Rangers fans have not waited as long for a championship only because they haven’t even existed for that long. They began their hapless lives as the Washington Senators. First in war. First in peace. Last in the American League. Those Senators.
They weren’t even the cool ones that won a World Series in 1924 or were managed by Ted Williams for a few seasons. Those Senators became the Minnesota Twins.
One of these two clubs has to win the World Series, and it will be nothing like any of their fans who are not collecting social security has ever seen.
Both teams are likeable underdogs: On top of everything I said above, there are more recent debacles each franchise has had to overcome.
When I say “San Francisco Giants”, I am willing to bet Allen Iverson’s Turkish salary that the first image that comes to your mind is still the maligned Barry Bonds. He became the face of the steroid era and did more damage to the image of the sport than Tiger Woods would have if he played for the Mets.
That subconcious image should be of Kung Fu Panda’s doughy frame jovially manning third with an equally doughy Juan Uribe literally filling the gap at short, or Brian Wilson’s playoff beard, which should count against their playoff roster, or Lincecum’s contortionist routine to deliver in the high 90’s despite being listed under six feet tall. That’s a fun team to pull for.

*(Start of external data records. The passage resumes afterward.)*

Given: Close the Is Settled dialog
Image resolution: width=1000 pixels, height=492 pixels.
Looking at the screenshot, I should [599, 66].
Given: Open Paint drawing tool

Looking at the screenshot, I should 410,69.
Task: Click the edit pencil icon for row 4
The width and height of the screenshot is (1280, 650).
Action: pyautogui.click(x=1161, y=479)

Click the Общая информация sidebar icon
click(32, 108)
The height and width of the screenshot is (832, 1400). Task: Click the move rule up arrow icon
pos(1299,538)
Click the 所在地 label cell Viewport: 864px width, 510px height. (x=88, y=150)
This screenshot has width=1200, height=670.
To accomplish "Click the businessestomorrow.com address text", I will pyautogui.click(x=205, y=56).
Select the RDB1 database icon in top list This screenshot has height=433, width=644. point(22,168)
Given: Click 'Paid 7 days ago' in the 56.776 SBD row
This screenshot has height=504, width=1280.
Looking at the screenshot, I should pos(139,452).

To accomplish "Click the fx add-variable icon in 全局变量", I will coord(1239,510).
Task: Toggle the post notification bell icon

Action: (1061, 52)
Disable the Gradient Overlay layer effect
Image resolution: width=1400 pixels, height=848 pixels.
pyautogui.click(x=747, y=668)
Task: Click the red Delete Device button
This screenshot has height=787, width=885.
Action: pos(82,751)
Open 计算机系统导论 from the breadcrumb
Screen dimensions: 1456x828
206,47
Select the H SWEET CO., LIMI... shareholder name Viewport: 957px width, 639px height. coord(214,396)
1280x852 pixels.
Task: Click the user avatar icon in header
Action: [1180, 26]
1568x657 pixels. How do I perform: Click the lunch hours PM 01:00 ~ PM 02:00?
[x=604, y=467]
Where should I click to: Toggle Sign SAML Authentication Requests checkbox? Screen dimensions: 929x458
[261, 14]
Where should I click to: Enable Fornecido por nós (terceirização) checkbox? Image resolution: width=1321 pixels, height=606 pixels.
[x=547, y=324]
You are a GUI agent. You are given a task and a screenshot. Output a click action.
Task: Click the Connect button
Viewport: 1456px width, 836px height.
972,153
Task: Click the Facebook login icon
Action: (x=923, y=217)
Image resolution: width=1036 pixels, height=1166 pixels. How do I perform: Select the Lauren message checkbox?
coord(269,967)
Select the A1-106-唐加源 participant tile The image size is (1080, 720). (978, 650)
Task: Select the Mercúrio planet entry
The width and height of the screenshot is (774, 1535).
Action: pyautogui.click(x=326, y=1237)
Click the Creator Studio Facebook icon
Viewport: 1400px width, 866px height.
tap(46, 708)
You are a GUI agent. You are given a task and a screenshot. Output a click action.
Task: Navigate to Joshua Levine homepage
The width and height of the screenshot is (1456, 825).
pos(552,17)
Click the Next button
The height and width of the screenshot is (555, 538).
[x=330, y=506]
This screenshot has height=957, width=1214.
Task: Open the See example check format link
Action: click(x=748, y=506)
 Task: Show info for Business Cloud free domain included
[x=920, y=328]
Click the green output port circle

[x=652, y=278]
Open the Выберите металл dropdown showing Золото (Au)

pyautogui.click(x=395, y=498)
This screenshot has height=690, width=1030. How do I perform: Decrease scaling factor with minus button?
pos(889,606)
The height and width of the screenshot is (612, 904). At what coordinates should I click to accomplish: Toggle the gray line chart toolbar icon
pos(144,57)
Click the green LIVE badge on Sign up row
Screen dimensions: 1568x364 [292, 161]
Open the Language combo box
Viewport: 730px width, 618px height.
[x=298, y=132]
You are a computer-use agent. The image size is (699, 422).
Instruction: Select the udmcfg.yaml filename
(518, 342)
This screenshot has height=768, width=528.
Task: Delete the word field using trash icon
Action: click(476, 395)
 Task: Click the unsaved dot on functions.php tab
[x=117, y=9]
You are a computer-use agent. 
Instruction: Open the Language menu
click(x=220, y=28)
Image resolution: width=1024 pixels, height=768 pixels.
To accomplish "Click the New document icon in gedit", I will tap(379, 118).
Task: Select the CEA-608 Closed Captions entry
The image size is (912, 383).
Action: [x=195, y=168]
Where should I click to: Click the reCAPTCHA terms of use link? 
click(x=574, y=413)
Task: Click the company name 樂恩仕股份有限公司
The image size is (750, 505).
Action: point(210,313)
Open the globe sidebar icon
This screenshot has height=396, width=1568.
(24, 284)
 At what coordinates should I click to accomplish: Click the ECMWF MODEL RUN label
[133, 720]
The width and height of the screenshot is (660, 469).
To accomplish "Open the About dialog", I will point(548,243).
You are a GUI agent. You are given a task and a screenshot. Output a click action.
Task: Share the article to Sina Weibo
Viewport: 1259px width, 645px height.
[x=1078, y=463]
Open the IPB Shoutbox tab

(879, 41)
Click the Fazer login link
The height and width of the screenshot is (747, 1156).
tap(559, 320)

They will still not draw as many cheers from neutral fans, because the Rangers have a World Series story that if it were turned into a movie, you would scoff at it for its unbelievability (editors note: that last word does not exist).
It is every classic underdog story rolled into one.
Before the season started, manager Ron Washington resigned from the club and admitted that he had been using cocaine, only management would not let him quit. (Character in need of redemption)
One of the players he manages, Josh Hamilton, was a promising young ballplayer with limitless potential until he fell into drugs that included heroin. Hamilton cleaned up and has redeemed himself by realizing his potential. (Feel-good character and quazi-role model)
The Rangers were bankrupt under owner Tom Hicks and had to be sold. (Team at its low point)
The commissioner continued to let them spend money on key free agents even though all their income came from revenue sharing. (Benevolent leader showing trust in the underdog)
One of the principle investors was none other than Nolan Ryan, the greatest baseball player ever to pitch in Texas. (Hero returning to save the club)
The team traded for the best available player in the game when a better offer was made by another team. (Luck, perhaps divine)
That same team that made the better offer, the Yankees—the reigning World Series champions with four times the payroll who used to routinely beat Texas in the playoffs the last time they were any good. They became the last obstacle the Rangers had face in order to get to the World Series and a chance to be the first champions in franchise history. (Overcoming the odds to defeat the antagonist)
The entire season plays out over-the-top.
Even if the Giants win, the average viewer will still have to feel good for the Rangers for getting this far, and cheer the team that saved itself from collapsing simply by playing their hearts out.
Like many here in New York, I was rooting for the Yankees as a loyal fan. But now that they are out I see no reason to abandon my high level of interest in the postseason. I want to see a fan base celebrate for the first time in most of their lives. I want to see Lee duel Lincecum. I want to see if this Rangers movie gets the Mighty Ducks treatment or the Rocky treatment. At least, as baseball fans, we are all going to win.